Exercise instructions: The records appear below. Repeat them exactly.
[Recorded data]
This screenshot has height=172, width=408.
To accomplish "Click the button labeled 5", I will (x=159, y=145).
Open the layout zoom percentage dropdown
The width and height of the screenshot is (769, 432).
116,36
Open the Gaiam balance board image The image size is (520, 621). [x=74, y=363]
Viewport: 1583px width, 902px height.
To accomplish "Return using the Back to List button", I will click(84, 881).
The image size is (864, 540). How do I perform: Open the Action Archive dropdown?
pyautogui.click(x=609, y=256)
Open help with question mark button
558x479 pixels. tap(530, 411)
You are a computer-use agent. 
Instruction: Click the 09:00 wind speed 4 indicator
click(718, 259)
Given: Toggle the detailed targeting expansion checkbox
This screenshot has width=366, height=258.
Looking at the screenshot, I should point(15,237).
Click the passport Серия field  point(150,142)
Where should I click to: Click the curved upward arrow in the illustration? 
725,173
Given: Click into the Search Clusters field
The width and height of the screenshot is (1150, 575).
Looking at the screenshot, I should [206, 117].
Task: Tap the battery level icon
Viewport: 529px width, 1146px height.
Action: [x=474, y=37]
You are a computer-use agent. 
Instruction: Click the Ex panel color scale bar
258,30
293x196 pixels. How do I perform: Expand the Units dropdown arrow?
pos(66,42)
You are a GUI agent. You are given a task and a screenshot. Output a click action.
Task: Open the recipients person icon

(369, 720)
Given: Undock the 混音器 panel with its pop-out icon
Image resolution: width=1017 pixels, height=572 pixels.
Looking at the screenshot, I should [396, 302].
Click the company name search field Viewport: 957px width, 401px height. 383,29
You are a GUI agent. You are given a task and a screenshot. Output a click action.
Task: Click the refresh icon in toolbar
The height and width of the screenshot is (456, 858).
[/Recorded data]
Result of the exercise:
This screenshot has height=172, width=408.
To accomplish "Click the button labeled 5", I will (x=159, y=145).
Open the layout zoom percentage dropdown
The width and height of the screenshot is (769, 432).
116,36
Open the Gaiam balance board image The image size is (520, 621). [x=74, y=363]
Viewport: 1583px width, 902px height.
To accomplish "Return using the Back to List button", I will click(84, 881).
The image size is (864, 540). How do I perform: Open the Action Archive dropdown?
pyautogui.click(x=609, y=256)
Open help with question mark button
558x479 pixels. tap(530, 411)
You are a computer-use agent. 
Instruction: Click the 09:00 wind speed 4 indicator
click(718, 259)
Given: Toggle the detailed targeting expansion checkbox
This screenshot has width=366, height=258.
Looking at the screenshot, I should point(15,237).
Click the passport Серия field  point(150,142)
Where should I click to: Click the curved upward arrow in the illustration? 
725,173
Given: Click into the Search Clusters field
The width and height of the screenshot is (1150, 575).
Looking at the screenshot, I should [206, 117].
Task: Tap the battery level icon
Viewport: 529px width, 1146px height.
Action: [x=474, y=37]
You are a computer-use agent. 
Instruction: Click the Ex panel color scale bar
258,30
293x196 pixels. How do I perform: Expand the Units dropdown arrow?
pos(66,42)
You are a GUI agent. You are given a task and a screenshot. Output a click action.
Task: Open the recipients person icon

(369, 720)
Given: Undock the 混音器 panel with its pop-out icon
Image resolution: width=1017 pixels, height=572 pixels.
Looking at the screenshot, I should [396, 302].
Click the company name search field Viewport: 957px width, 401px height. 383,29
You are a GUI agent. You are given a task and a screenshot. Output a click action.
Task: Click the refresh icon in toolbar
The height and width of the screenshot is (456, 858).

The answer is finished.